### About this exercise
Once the line with "Task: Click Pull from boundary for species" is found, write it out along with each later line exactly, through the end of the entries, skipping every picture.

### Input
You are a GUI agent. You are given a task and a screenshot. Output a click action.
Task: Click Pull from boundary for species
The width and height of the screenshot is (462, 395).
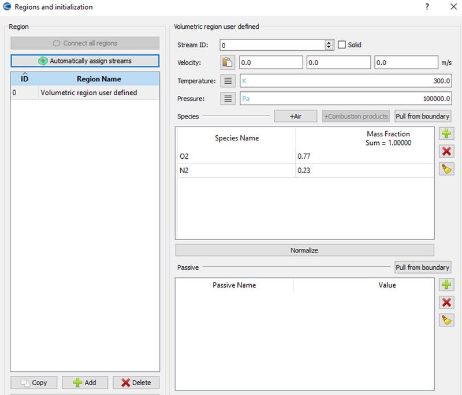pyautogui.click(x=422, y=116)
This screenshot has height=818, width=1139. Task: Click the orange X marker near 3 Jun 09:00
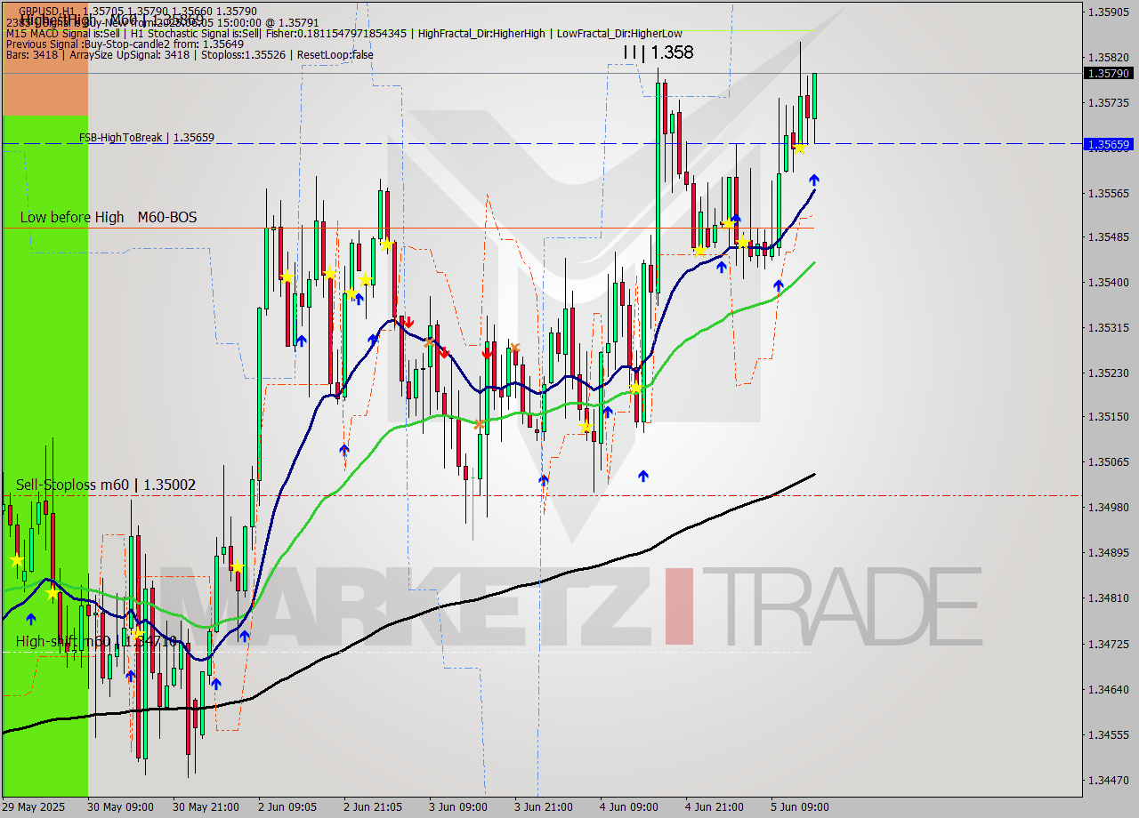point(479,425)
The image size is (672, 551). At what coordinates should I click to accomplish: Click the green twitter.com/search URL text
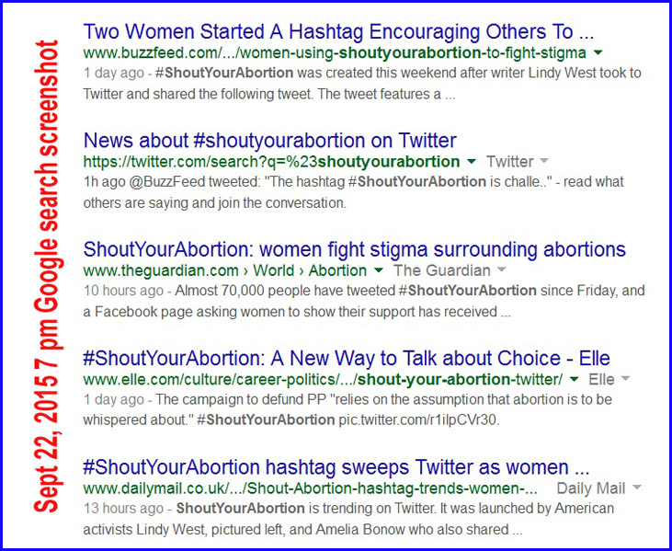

### Output of the exercise
Task: Click Pull from boundary for species
The width and height of the screenshot is (462, 395).
pyautogui.click(x=422, y=116)
This screenshot has height=818, width=1139. Task: Click the orange X marker near 3 Jun 09:00
point(479,425)
The image size is (672, 551). At what coordinates should I click to accomplish: Click the green twitter.com/search URL text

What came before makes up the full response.